After the recent district-level review meeting chaired by Health Minister V.S. Sivakumar, who is the Minister in charge of the district, taluk-level meetings were held on Friday in all five taluks. Panchayat presidents and other local body representatives and officials from all 12 block panchayats and 78 grama panchayats were asked to prepare drought-mitigation and preparation projects. They would be submitted to the District Collector early next week and in turn, to the government, for approval. Projects requiring less than Rs.5 lakh will be cleared by the Collector himself.
Taluk-level officials said the preliminary round of project preparation was already going on and panchayats were, on Friday, given further guidelines on what sort of projects they could focus on for better results. The primary objective, as of now, was to save water during distribution, identify wastage, and maintenance and repair of existing supply and distribution networks. Some of the potential works that could be taken up as projects and which were discussed during the meetings included de-silting of ponds; renovation of public wells, streams and canals; construction of check-dams; and options for re-charging of ground water and new open wells.
In Neyyattinkara, where drinking water shortage is a perennial dilemma, tahsildar M.K. Sreedharan Nair said panchayats were asked to identify hand pumps that had been defunct for long. There were several instances where water supply in one region was affected owing to such pumps, which could be repaired. There were also several areas where repairs were not done for several years together, resulting in the area facing a water shortage. Smoothening out such basic bottlenecks was expected to make a huge difference, he said, adding that steps were also discussed to identify drinking water projects that were announced by the Kerala Water Authority, but which had never seen the light of the day.
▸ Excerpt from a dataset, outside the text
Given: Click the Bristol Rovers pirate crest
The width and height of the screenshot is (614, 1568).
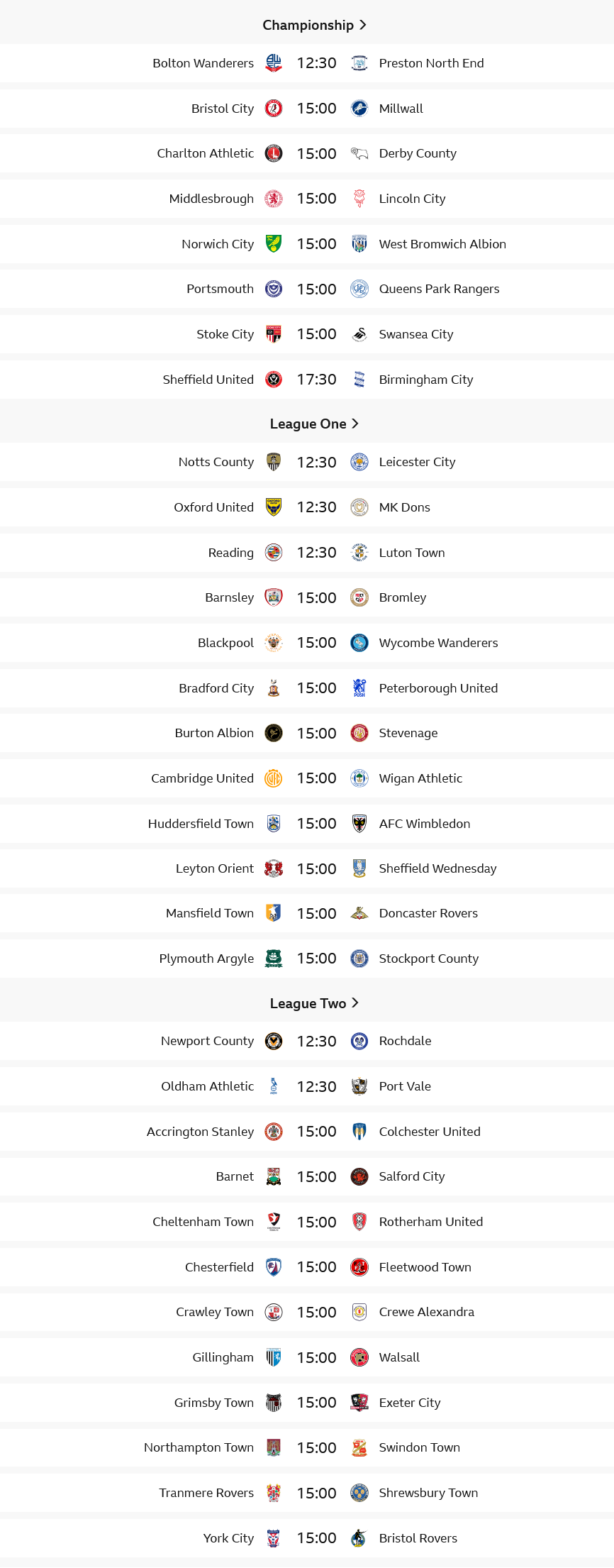Looking at the screenshot, I should [359, 1538].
“If we start reviving those now, we might be able to be in a strong position by the time the drought gets severe in March-April,” Mr. Nair said. Panchayats have also been asked, as a last resort, to identify areas where such projects were not feasible or possible, and to think of supply of water via tanker lorries.
A consolidated report from the taluks is expected by Monday, after which the same would be submitted to the government, District Collector K.N. Satheesh said.